L.T.: Escrevi mais uns apontamentos sobre Parménides, Heidegger, e a Aufhebung de Hegel em análise àquele passo de Paulo com o Agamben. Mas opto por reduzir o texto.
Aqui vai então uma parte do devaneio. Cito de novo para acompanhar a leitura.
“«comme sans loi, non sans loi de Dieu, mais dans la loi du messie» (hos anomos, me on anomos theou, all’ennomos christou) [Paul ,1 Cor 9, 20-23]. Celui qui se tient dans la loi messianique est non non-dans la loi” (Giorgio Agamben, Le temps qui reste, un commentaire de L’Épître aux Romains, trad., Judith Revel, Paris, Rivages, 2004, p.91)
Os motivos ‘afirmação’ e ‘negação’ podem não ser os mais indicados, mas facilitam e simplificam o esquema ou quadro de análise que aqui me proponho.
1. Não se trata de ser ‘sem lei de Deus’ (‘sans loi de Dieu’, Paulo). Não se nega aí a lei de Deus. Daí o ‘não sem lei de Deus’ (‘non sans loi de Dieu’, Paulo) [coloquei itálicos]. Esta negação - ‘não sem lei de Deus’- sugere afirmação pela negativa, por dupla negação. Dá que pensar que a lei de Deus não é posta de parte.

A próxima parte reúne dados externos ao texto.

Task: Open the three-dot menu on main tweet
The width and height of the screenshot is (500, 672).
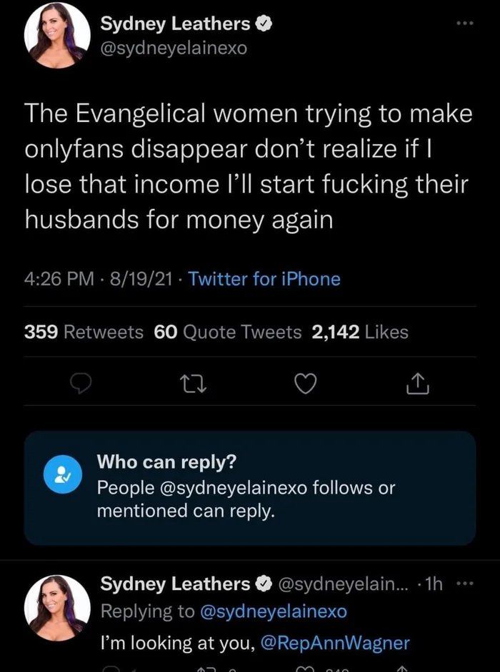Action: pyautogui.click(x=466, y=23)
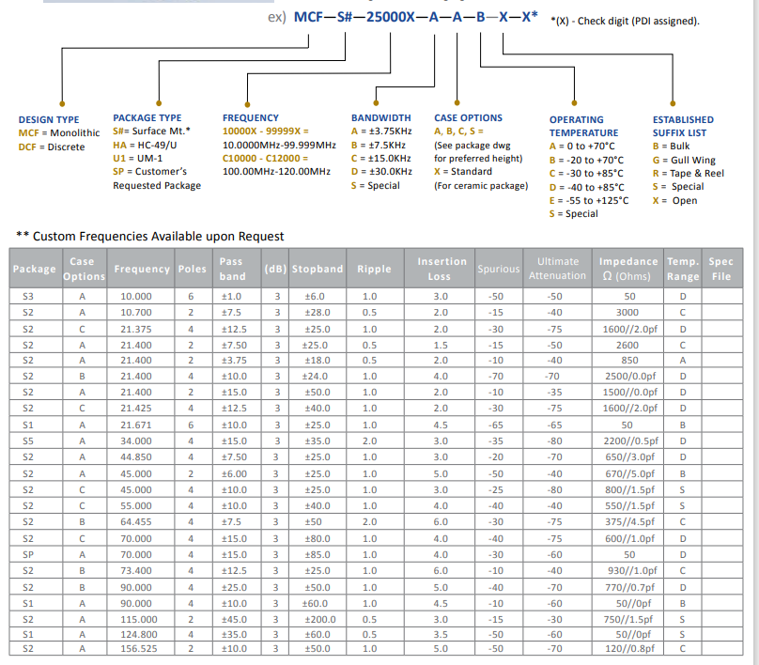
Task: Click the Impedance Ω (Ohms) column header
Action: coord(628,269)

Mas não é o mesmo que dizer ‘com lei de Deus’. Creio poder dizer-se que ‘não sem lei de Deus’ está compreendido, ou se articula, digamos, a ‘na lei do messias’ (‘dans la loi du messie [christou]’ Paulo).

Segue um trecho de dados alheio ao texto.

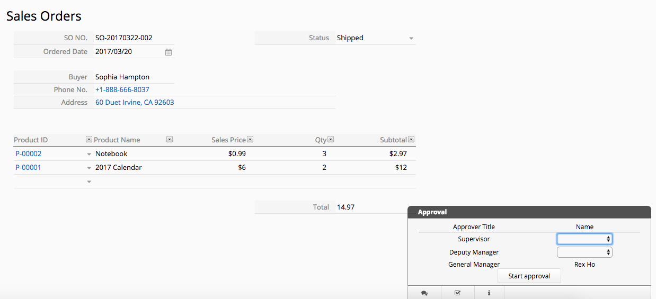This screenshot has width=656, height=299.
Task: Open the Ordered Date calendar picker
Action: tap(169, 52)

Portanto, no caso afirmativo, isto leva a pensar que ‘na lei do messias’ (‘dans la loi du messie’, Paulo), que supõe afirmação (é afirmativo, positivo), manifesta-se como dupla afirmação, pois é, conecta-se, se posso dizer, com ‘não não-na lei’ ('loi messianique est non non-dans la loi', Agamben), sendo que este “não não” resulta por si em afirmação.
Para não ir mais longe para já, há aqui, me parece, não só dupla negação (“não não-na…”), mas dupla afirmação ('na lei de Deus' é 'não não-na lei'. E isto parece-me interessante... Uma posição que reforça uma posição. Pois o ‘não não-na lei’ também afirma, mas está em jogo com a/'na lei de Deus'.

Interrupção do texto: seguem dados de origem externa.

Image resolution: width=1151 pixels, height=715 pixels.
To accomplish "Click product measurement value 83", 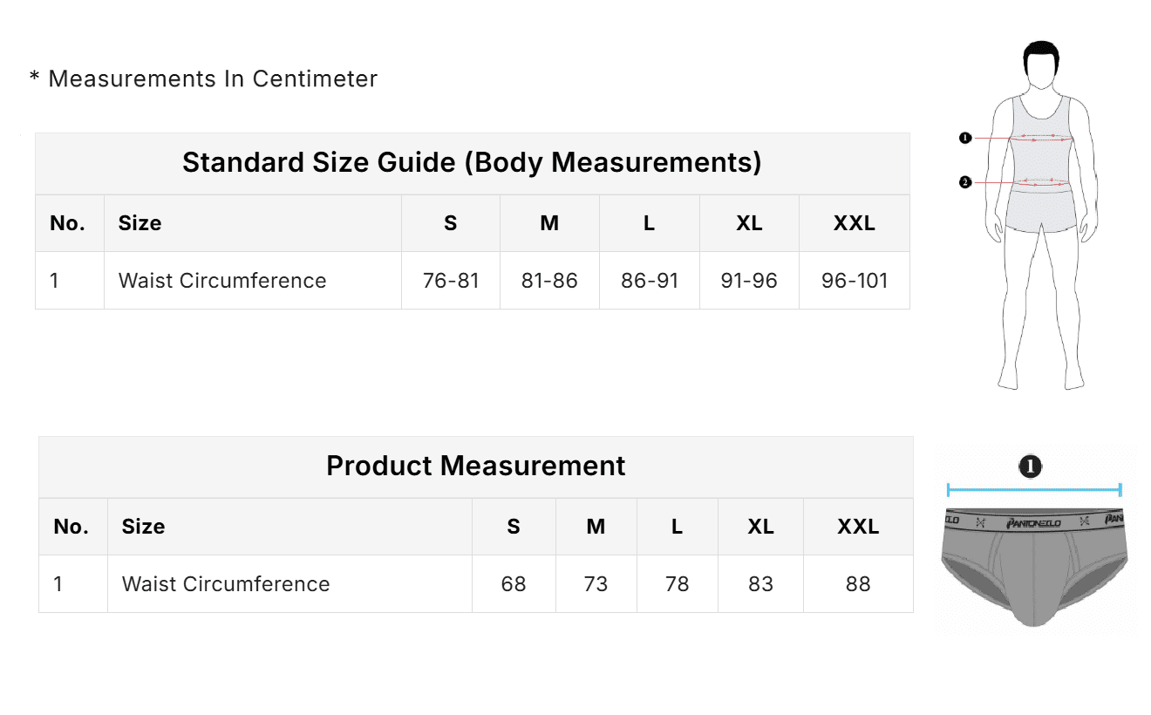I will 760,584.
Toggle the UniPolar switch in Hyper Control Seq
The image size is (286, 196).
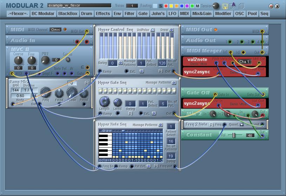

Ou seja, parece haver neste passo uma dupla afirmação, que se nega enquanto tal, mas se reafirma de outro modo implicando um outro, tanto de afirmação quanto de negação. Assim, não se produzirá tanto uma mudança no regime de negação como no de afirmação?
Pode-se dizer então que há um 'insistir', para empregar um termo no teu apelo a que continuasse com estas questões sobre este passo de Paulo analisado pelo Agamben? E que insistir é este, que reforço é este, enfim, que força é esta? Estas questões terão a ver com as mensagens das Escrituras?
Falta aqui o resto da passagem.